(Available data Opens)

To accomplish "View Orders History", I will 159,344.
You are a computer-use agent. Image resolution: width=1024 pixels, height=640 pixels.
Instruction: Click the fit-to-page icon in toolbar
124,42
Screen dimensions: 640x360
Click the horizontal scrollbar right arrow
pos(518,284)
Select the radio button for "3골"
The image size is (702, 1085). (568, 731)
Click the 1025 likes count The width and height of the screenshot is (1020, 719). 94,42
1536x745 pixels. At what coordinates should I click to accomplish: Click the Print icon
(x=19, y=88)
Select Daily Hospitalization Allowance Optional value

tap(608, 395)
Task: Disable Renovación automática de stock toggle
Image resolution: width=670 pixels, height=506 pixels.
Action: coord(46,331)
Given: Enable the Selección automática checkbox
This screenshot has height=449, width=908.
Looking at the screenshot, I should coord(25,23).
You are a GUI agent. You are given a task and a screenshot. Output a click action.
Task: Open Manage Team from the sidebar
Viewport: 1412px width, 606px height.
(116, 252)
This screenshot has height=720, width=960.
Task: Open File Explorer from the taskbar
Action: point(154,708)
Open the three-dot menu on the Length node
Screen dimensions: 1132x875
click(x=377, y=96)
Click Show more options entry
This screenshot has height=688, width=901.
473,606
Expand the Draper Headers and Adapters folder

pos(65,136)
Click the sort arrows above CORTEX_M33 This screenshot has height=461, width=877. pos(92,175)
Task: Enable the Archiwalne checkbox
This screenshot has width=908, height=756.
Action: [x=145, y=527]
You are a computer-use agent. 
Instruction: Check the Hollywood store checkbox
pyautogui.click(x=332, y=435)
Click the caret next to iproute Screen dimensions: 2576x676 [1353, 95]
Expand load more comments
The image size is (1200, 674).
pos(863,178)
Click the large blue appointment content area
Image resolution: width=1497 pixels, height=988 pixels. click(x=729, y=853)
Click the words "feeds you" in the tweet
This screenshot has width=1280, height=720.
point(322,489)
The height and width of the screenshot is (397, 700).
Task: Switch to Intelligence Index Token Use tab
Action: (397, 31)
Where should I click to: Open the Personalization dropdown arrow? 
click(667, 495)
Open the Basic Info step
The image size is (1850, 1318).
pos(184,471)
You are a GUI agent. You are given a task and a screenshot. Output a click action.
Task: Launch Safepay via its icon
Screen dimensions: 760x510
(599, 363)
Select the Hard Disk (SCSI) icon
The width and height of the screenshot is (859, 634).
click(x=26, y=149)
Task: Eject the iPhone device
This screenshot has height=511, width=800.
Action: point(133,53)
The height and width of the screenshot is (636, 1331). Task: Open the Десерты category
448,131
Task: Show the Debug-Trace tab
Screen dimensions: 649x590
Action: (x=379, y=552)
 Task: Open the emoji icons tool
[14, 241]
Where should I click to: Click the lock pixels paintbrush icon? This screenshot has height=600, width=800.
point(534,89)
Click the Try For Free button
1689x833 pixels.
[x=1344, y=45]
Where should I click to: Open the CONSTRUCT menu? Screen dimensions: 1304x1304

(Available data Closes)

About this exercise =
What is needed is a word-for-word restatement of all the data.

Your response =
To accomplish "View Orders History", I will 159,344.
You are a computer-use agent. Image resolution: width=1024 pixels, height=640 pixels.
Instruction: Click the fit-to-page icon in toolbar
124,42
Screen dimensions: 640x360
Click the horizontal scrollbar right arrow
pos(518,284)
Select the radio button for "3골"
The image size is (702, 1085). (568, 731)
Click the 1025 likes count The width and height of the screenshot is (1020, 719). 94,42
1536x745 pixels. At what coordinates should I click to accomplish: Click the Print icon
(x=19, y=88)
Select Daily Hospitalization Allowance Optional value

tap(608, 395)
Task: Disable Renovación automática de stock toggle
Image resolution: width=670 pixels, height=506 pixels.
Action: coord(46,331)
Given: Enable the Selección automática checkbox
This screenshot has height=449, width=908.
Looking at the screenshot, I should coord(25,23).
You are a GUI agent. You are given a task and a screenshot. Output a click action.
Task: Open Manage Team from the sidebar
Viewport: 1412px width, 606px height.
(116, 252)
This screenshot has height=720, width=960.
Task: Open File Explorer from the taskbar
Action: point(154,708)
Open the three-dot menu on the Length node
Screen dimensions: 1132x875
click(x=377, y=96)
Click Show more options entry
This screenshot has height=688, width=901.
473,606
Expand the Draper Headers and Adapters folder

pos(65,136)
Click the sort arrows above CORTEX_M33 This screenshot has height=461, width=877. pos(92,175)
Task: Enable the Archiwalne checkbox
This screenshot has width=908, height=756.
Action: [x=145, y=527]
You are a computer-use agent. 
Instruction: Check the Hollywood store checkbox
pyautogui.click(x=332, y=435)
Click the caret next to iproute Screen dimensions: 2576x676 [1353, 95]
Expand load more comments
The image size is (1200, 674).
pos(863,178)
Click the large blue appointment content area
Image resolution: width=1497 pixels, height=988 pixels. click(x=729, y=853)
Click the words "feeds you" in the tweet
This screenshot has width=1280, height=720.
point(322,489)
The height and width of the screenshot is (397, 700).
Task: Switch to Intelligence Index Token Use tab
Action: (397, 31)
Where should I click to: Open the Personalization dropdown arrow? 
click(667, 495)
Open the Basic Info step
The image size is (1850, 1318).
pos(184,471)
You are a GUI agent. You are given a task and a screenshot. Output a click action.
Task: Launch Safepay via its icon
Screen dimensions: 760x510
(599, 363)
Select the Hard Disk (SCSI) icon
The width and height of the screenshot is (859, 634).
click(x=26, y=149)
Task: Eject the iPhone device
This screenshot has height=511, width=800.
Action: point(133,53)
The height and width of the screenshot is (636, 1331). Task: Open the Десерты category
448,131
Task: Show the Debug-Trace tab
Screen dimensions: 649x590
Action: (x=379, y=552)
 Task: Open the emoji icons tool
[14, 241]
Where should I click to: Click the lock pixels paintbrush icon? This screenshot has height=600, width=800.
point(534,89)
Click the Try For Free button
1689x833 pixels.
[x=1344, y=45]
Where should I click to: Open the CONSTRUCT menu? Screen dimensions: 1304x1304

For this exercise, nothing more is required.